▸ **TASKS AND EXERCISES**:
**a.** In the comment thread, which chapter of the General Theory does one commenter say is too much ignored?
**b.** Output the stretch of the comment thread from "kyle8 September 12, 2011" through "of the future.".

▸ **DOCUMENT EXCERPT**:
BEGIN

EG September 13, 2011 at 2:51 am

Yes excuse me. Its America’s government fault. Its still looney tune material.

D. F. Linton September 12, 2011 at 1:38 pm

I think referring to Keynesian solutions as an “unintended gift” to politicians is too kind by half. I just can not doubt that Keynes wrote the General Theory precisely to justify politically popular programs of spending and the social control of investment. The final chapter of the General Theory is too much ignored.

Jim September 12, 2011 at 2:17 pm

The economist and President of Czekoslovakia Vactav Klaus has written a number of (I believe) defining articles in the Financial Times on global warming. His argument is substantively the same as David Henderson’s, although in some respects more detailed. He argues the following questions must be addressed:
• Is global warming a reality?
• If it is a reality, is it man-made?
• If it is a reality, is it a problem? Will the people in the world, and now I have to say “globally”, better-off or worse-off due to small increases of global temperature?
• If it is a reality, and if it is a problem, can men prevent it or stop it? Can any reasonable cost-benefit analysis justify anything – within the range of current proposals – to be done just now?

He argues we can only answer ‘yes’ to the first question, and that the largest danger to proposals for the last question are that they substantively reduce freedom, adaptability, standards of living, and growth. All are more important than a couple degrees higher temperature over a period of a hundred years.

kyle8 September 12, 2011 at 2:52 pm

He leave out another important argument: Is anything we do right now, as effective as dealing with the problem (if any) at a later time. Meaning that lowering our collective wealth now could seriously effect the wealth of the world at a later time if something must be done.

Or to put into other words, a wealthier future is better equipped to deal with the problems of the future.

I would also say that we cannot even answer the first question as a yes. We do not know if we are still in a waxing period of the interglacial, or if we are about to move into another glacial period.

That is pretty important because the natural climate swings between the glacial periods make anything humans can do look like nothing.

John Galt September 12, 2011 at 8:06 pm

If it ain’t broke, don’t fix it?

“There is an element of deceit associated with the intervention bias, accelerating in a society of the professionalization. Few understand that procrastination is our natural defense to let things take care of themselves, to exercise their antifragility; it results from some ecological wisdom, and is not always bad — at an existential level, procrastination is my body rebelling against its entrapment.”

END

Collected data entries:
BEGIN

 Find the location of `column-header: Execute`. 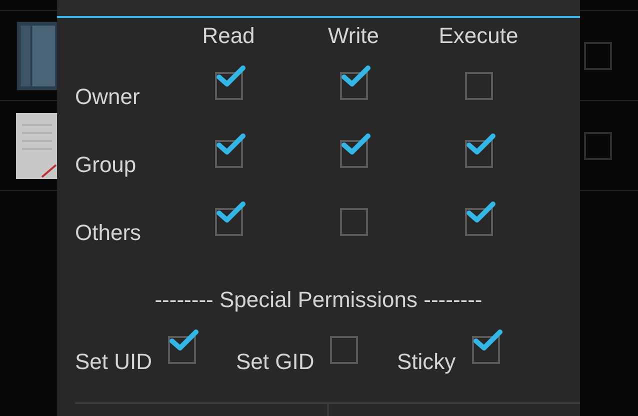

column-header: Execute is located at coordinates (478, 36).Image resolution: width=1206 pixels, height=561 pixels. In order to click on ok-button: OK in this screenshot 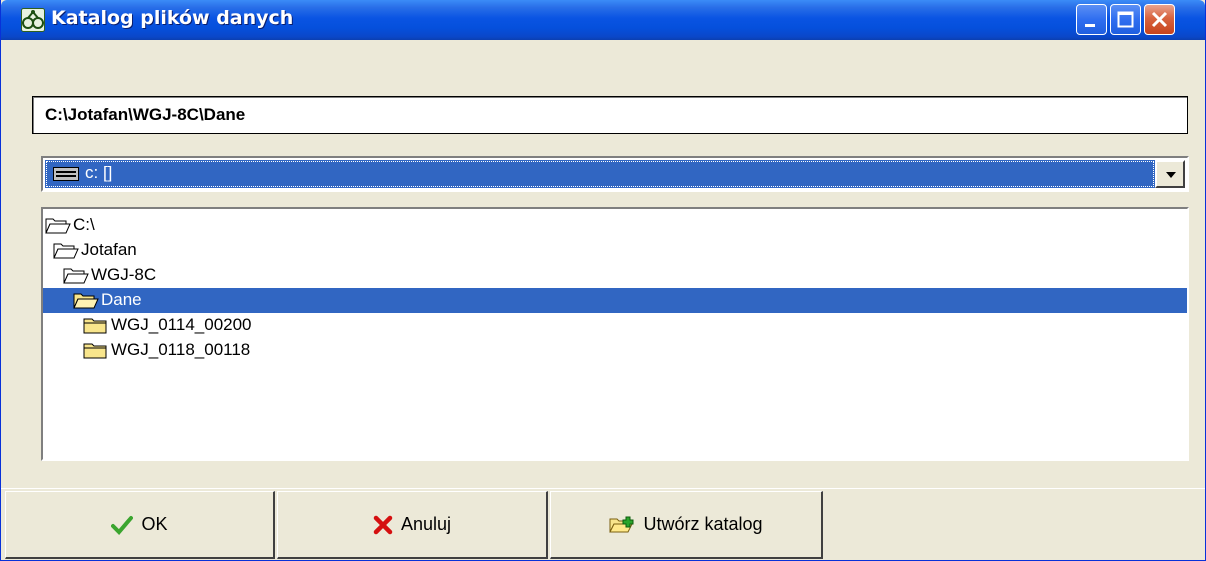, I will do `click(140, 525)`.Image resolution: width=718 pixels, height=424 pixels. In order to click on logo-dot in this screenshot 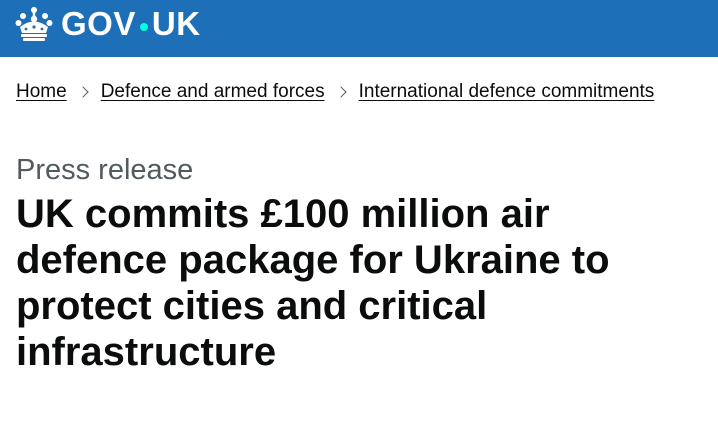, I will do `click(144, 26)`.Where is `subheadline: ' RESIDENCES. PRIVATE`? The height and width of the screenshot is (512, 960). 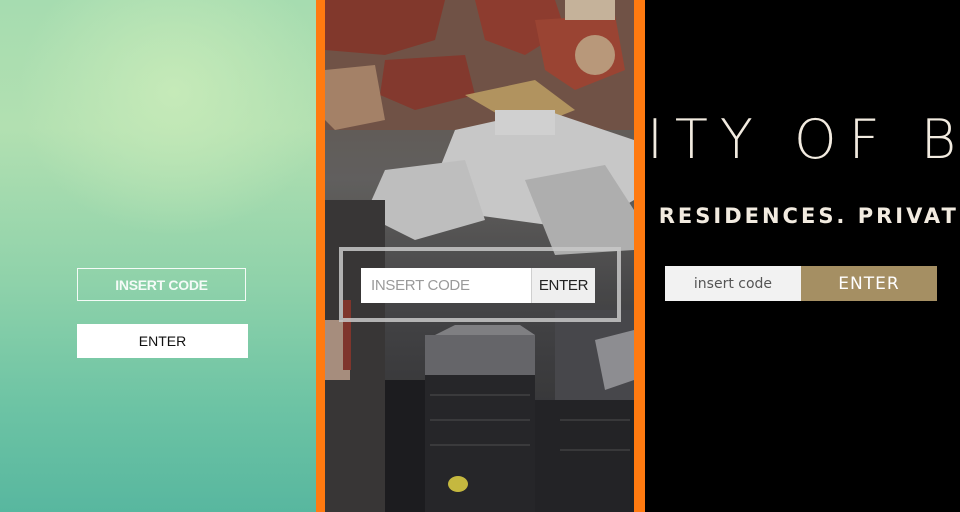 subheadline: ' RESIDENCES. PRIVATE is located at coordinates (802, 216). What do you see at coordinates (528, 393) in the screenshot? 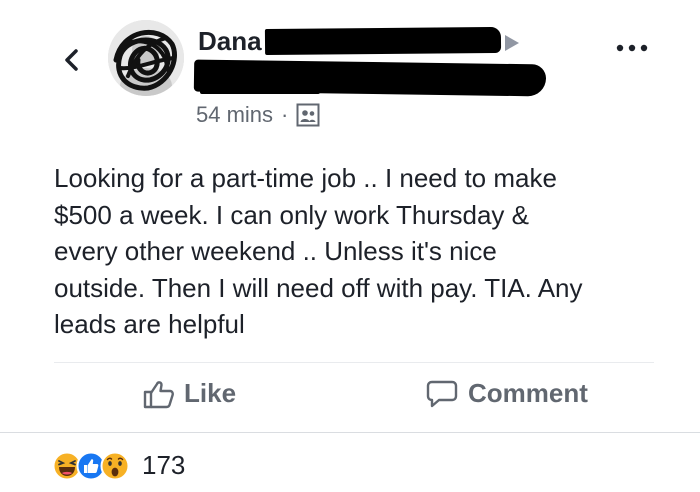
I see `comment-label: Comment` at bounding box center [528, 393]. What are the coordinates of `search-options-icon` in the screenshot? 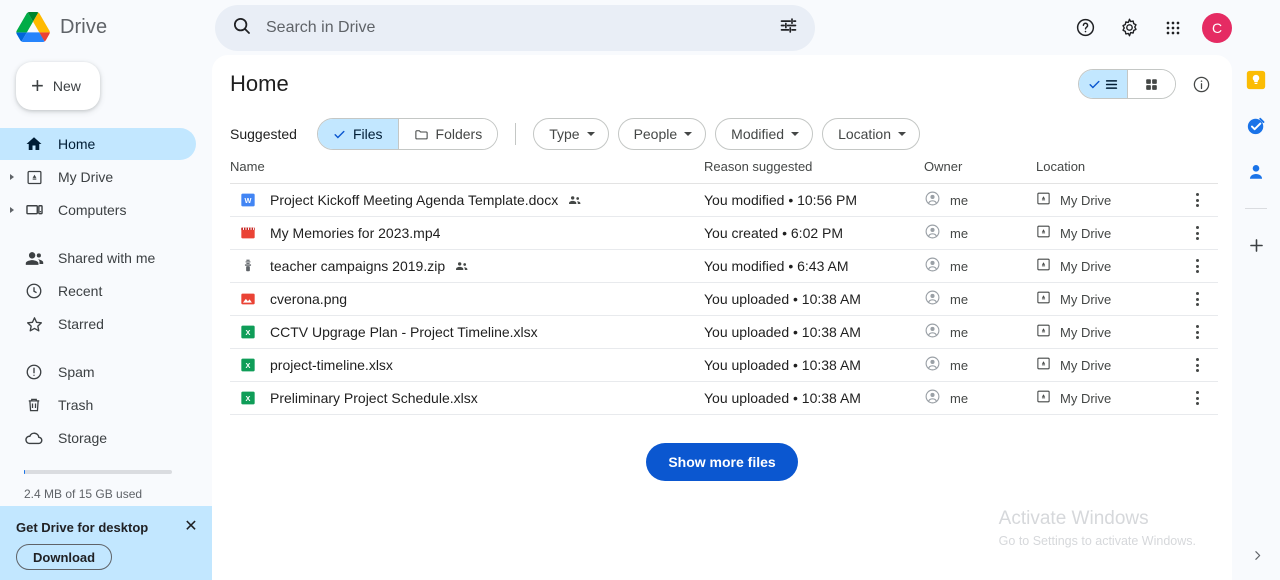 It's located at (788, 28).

END

▸ **RESPONSES BY TASK**:
**a.** The final chapter.

**b.**
kyle8 September 12, 2011 at 2:52 pm

He leave out another important argument: Is anything we do right now, as effective as dealing with the problem (if any) at a later time. Meaning that lowering our collective wealth now could seriously effect the wealth of the world at a later time if something must be done.

Or to put into other words, a wealthier future is better equipped to deal with the problems of the future.